Joanna Hoggs shared her views on recent developments that could be dangerous to the film industry, particularly her field, arthouse cinema. The British director recently launched her acclaimed movie The Souvenir, which won the Grand Jury prize at the Sundance film festival. She clarified her positions within the cinema industry debate at a screening in London on Tuesday of a freshly restored silent film.
She took the opportunity to compare the importance of restored films, with what is becoming the world of cinema now, particularly with the markets it chooses to support. “It’s particularly timely to keep thinking about this kind of restoration work when the world of cinema is changing”, she said. “There’s a certain kind of cinema, but I’m not sure if you can call it cinema, that’s very homogenised in a way, that’s not created out of a real passion.”
Indeed, the debate on cinema productions, which has seen superheros films at the centre of accusations of mediocrity, found the echoes of many voices expressing the same worries, about what can be defined as cinema and what can not, or what could be ‘cinema’ in the future.
In particular, the director thought that the most attacked field would be the one in which the cinematographic reality is able to evoke inspiration and authenticity, important elements that not all the “certain kind of cinema” are able to produce.
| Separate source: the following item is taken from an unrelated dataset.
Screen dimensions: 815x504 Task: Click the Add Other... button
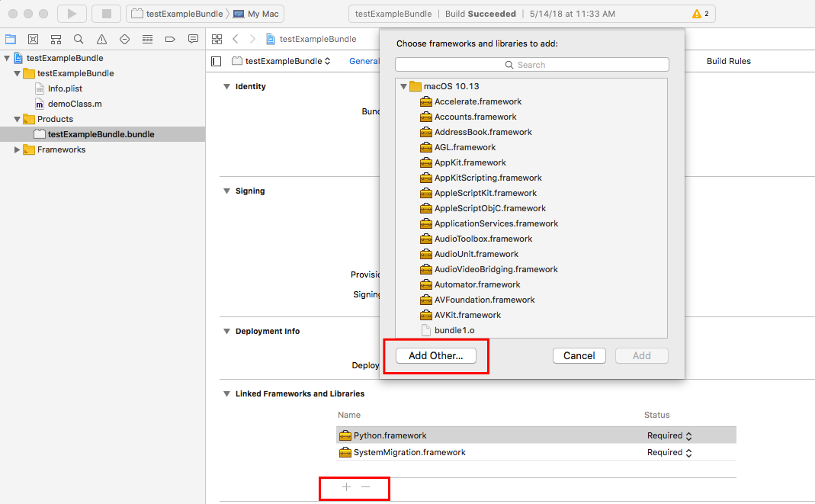[435, 356]
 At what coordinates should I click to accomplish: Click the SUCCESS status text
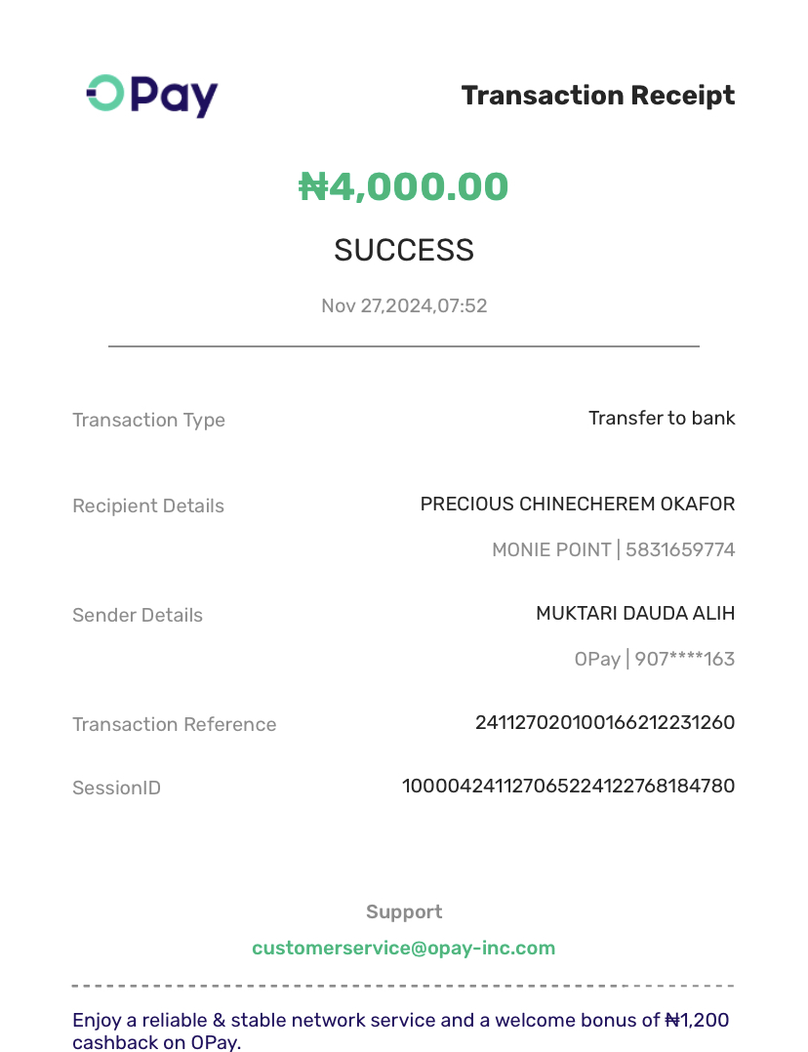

Her speech refers clearly to Marvel movies, which have been criticized as well by Martin Scorsese who told Empire last month that he considered them “not cinema”.
In the end, Hogg suggested that the importance we give to cinematographic heritage have to be a moral obligation that can turn into a gift for future generations. “It would be very selfish of us not to be concerned with our culture and think of the future. It just seems incredibly careless of us not to look after an art form that’s still so young.”